- [INSTRUCCIONES DE TRABAJO]
**a)** Por favor, convierte en una lista breve el párrafo del fragmento que empieza con «Lunar nació el 27 de enero», sin perder sus datos principales.
**b)** Reproduce sin cambios el pasaje del fragmento que va desde «Lunar nació el» hasta «objetivos de aprendizaje.», ambos incluidos.

- [FRAGMENTO]
· · · ·

Rodeado de sus mujeres etéreas.
De la humilde morada solo queda el cascarón: fallecidos sus padres (María Natividad, en 1978 y Manuel Esteban en 1997), su hermano Manuel Marcelino había ocupado la residencia, aun a pesar del deterioro creciente que evidenciaba. Luego del despojo masivo de las obras del artista, bajo la mirada silenciosa de los propios vecinos, la extraña magia que le acompañó en vida se perdió para siempre.

Los aficionados a categorizar el esfuerzo humano asignaron diversos nombres a la producción artística de Lunar, pero él, modesto y a la vez consciente de lo que hacía, nunca quiso encasillarse. Prefirió automarginarse de las tendencias de moda y continuar aprendiendo con la práctica, empeñado en la búsqueda de la “perfección” en una ciudad imperfecta y en poblar imposibles espacios arquitectónicos con figuras fantasmales, surgidas de su inquieta imaginación.

“Necesito la soledad para crear, para lograr una mayor concentración”, me confesó en alguna oportunidad con su voz pausada, casi inaudible. “A veces la reflejo en mis cuadros, pero es casualidad. Hay gente que no puede estar sola porque se vuelve loca…yo no; la soledad es mi compañera. Yo estoy aquí con papá y mi hermano Manuel, pero me siento solo, porque soy muy poco comunicativo”.

Durante la inauguración del Museo
Vial del Núcleo LUZ COL.
De carácter contradictorio, a veces extremadamente efusivo, bromista consumado, en otras ocasiones era apenas una sombra  que se paseaba de un lado a otro de la casa, meditabundo, fumando sin cesar y sin dirigir la palabra a nadie. Era el mismo que se afanaba preparando un quesillo, reconocido entre la familia como uno de los mejores que habían probado y que él se impuso hacerlo según la receta de una sobrina política, tal como aprendió a tocar el acordeón, a coser su ropa…a pintar.

Lunar nació el 27 de enero de 1940 en Cabimas, una ciudad que abandonó pocas veces y por la cual sentía un vínculo atávico. Era el último de los cuatro hijos de dos emigrantes margariteños quienes se habían dedicado a la actividad comercial, luego de que el padre abandonara su empleo en las transnacionales petroleras. De débil contextura y enfermizo, desde niño se sintió atraído por el dibujo. Pese a su bajo rendimiento en los estudios, logró culminar el sexto grado de educación primaria y decidió orientar sus intereses hacia otros objetivos de aprendizaje.

La tumba del Faraón (1969). Esta obra fue
desgarrada durante el hurto masivo ocurrido en 2010.

· · · ·

- [SECCIÓN DE DATOS]
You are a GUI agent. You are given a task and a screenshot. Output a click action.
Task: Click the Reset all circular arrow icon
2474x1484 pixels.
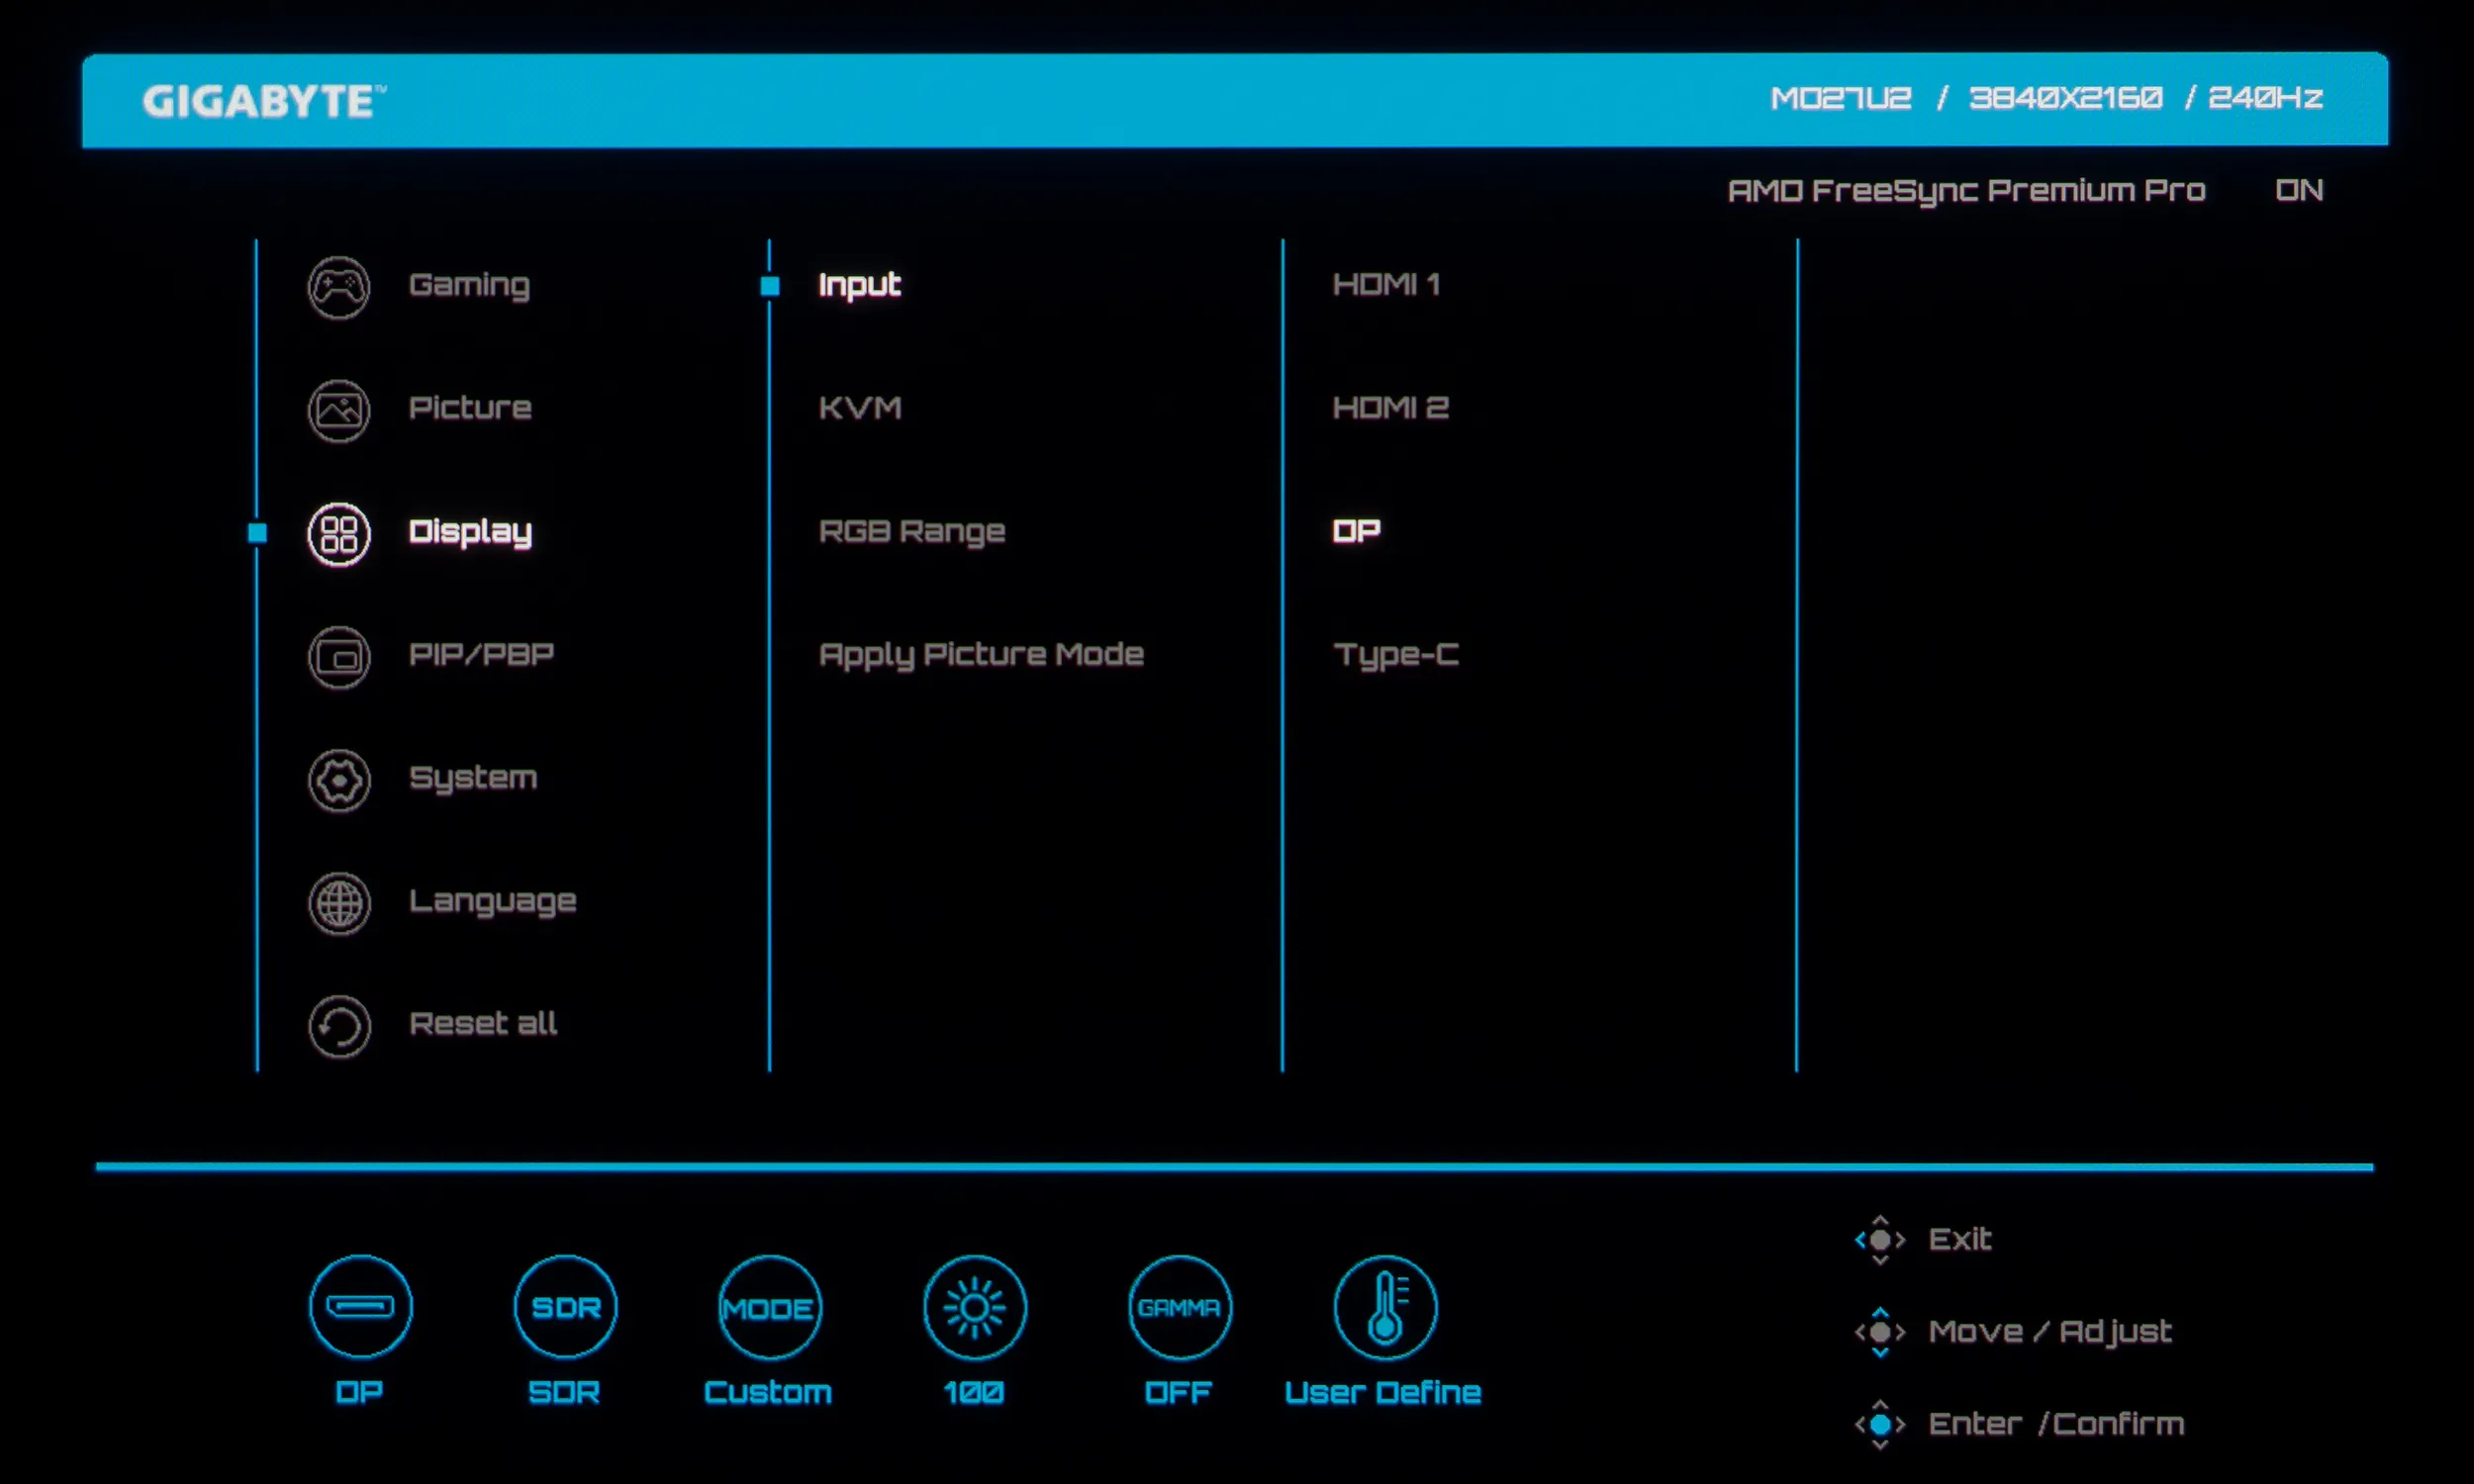pos(338,1026)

· · · ·

- [SOLUCIONES]
**a)**
- Nació el 27 de enero de 1940 en Cabimas, ciudad que abandonó pocas veces y con la que sentía un vínculo atávico.
- Fue el último de los cuatro hijos de dos emigrantes margariteños dedicados al comercio, actividad que emprendieron después de que el padre dejara su empleo en las transnacionales petroleras.
- De débil contextura y enfermizo, desde niño se sintió atraído por el dibujo.
- Pese a su bajo rendimiento en los estudios, terminó el sexto grado de primaria y luego orientó sus intereses hacia otros objetivos de aprendizaje.

**b)**
Lunar nació el 27 de enero de 1940 en Cabimas, una ciudad que abandonó pocas veces y por la cual sentía un vínculo atávico. Era el último de los cuatro hijos de dos emigrantes margariteños quienes se habían dedicado a la actividad comercial, luego de que el padre abandonara su empleo en las transnacionales petroleras. De débil contextura y enfermizo, desde niño se sintió atraído por el dibujo. Pese a su bajo rendimiento en los estudios, logró culminar el sexto grado de educación primaria y decidió orientar sus intereses hacia otros objetivos de aprendizaje.